**TASK OBJECTIVE:**
Rescale the lines from the line with "Task: Click the NX-032 91.7 OK entry" through the end of the records. Write out only those lines, requests included, with every coordinate in the answers multiplied by 0.3 and rounded to a whole number, halves rounding up.

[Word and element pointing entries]
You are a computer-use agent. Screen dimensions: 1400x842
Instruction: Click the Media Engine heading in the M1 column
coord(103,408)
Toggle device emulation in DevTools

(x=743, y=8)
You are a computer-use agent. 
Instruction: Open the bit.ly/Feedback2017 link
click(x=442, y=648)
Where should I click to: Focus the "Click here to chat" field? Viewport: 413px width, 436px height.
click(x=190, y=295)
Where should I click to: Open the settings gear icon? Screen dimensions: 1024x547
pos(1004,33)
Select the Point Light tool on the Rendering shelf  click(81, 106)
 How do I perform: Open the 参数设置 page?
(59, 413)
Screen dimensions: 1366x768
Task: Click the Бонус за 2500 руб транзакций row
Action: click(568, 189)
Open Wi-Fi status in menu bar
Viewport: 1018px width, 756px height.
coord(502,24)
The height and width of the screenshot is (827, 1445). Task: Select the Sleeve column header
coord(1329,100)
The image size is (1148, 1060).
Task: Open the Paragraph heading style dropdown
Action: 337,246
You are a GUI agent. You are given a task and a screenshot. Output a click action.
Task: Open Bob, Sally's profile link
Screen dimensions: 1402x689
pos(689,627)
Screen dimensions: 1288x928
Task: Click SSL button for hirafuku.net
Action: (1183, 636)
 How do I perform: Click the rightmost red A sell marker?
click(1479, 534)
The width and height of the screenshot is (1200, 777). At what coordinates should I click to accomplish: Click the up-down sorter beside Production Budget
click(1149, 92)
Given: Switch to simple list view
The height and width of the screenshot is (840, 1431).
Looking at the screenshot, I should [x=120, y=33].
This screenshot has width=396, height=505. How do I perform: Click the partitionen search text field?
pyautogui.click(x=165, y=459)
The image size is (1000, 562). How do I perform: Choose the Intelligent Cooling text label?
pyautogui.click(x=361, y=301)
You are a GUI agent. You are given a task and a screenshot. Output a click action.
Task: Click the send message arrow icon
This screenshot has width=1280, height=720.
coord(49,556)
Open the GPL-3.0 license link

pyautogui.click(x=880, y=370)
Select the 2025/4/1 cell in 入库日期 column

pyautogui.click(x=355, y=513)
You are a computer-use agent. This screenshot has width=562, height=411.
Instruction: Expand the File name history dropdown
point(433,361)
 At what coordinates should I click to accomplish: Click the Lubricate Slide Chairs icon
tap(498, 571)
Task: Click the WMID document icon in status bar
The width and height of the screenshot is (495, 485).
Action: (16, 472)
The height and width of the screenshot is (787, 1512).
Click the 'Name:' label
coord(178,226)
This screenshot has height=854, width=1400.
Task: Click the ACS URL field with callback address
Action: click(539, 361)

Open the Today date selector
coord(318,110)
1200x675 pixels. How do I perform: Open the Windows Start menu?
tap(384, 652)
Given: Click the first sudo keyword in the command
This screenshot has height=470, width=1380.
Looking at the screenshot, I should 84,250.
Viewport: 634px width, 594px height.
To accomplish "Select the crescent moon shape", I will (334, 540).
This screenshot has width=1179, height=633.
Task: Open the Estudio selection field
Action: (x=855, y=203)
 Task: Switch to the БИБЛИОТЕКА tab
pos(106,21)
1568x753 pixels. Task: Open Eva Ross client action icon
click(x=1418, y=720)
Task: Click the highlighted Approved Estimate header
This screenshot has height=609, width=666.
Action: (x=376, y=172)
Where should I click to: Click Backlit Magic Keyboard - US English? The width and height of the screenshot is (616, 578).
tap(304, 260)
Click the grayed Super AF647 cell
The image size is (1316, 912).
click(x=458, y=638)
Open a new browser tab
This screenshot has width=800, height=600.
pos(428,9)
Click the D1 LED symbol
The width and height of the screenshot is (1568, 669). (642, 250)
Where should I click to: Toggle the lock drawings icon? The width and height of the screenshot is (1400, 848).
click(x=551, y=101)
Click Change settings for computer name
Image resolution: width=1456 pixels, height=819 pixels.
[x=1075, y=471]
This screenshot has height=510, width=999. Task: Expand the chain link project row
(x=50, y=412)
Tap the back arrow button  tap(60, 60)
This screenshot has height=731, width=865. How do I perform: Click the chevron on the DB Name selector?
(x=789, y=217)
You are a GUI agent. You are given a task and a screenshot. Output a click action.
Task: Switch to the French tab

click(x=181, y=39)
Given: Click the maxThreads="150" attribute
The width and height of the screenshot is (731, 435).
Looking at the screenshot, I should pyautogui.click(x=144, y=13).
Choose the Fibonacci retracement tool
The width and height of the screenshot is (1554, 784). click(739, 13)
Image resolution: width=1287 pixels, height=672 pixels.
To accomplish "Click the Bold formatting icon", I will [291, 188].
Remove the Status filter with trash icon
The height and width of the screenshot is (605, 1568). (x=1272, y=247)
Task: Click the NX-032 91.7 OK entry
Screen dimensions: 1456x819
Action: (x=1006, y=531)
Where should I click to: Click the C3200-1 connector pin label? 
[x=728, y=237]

**ANSWER TO THIS PROBLEM:**
Task: Click the NX-032 91.7 OK entry
Screen dimensions: 1456x819
Action: (x=302, y=159)
Where should I click to: Click the C3200-1 connector pin label? 
[x=218, y=71]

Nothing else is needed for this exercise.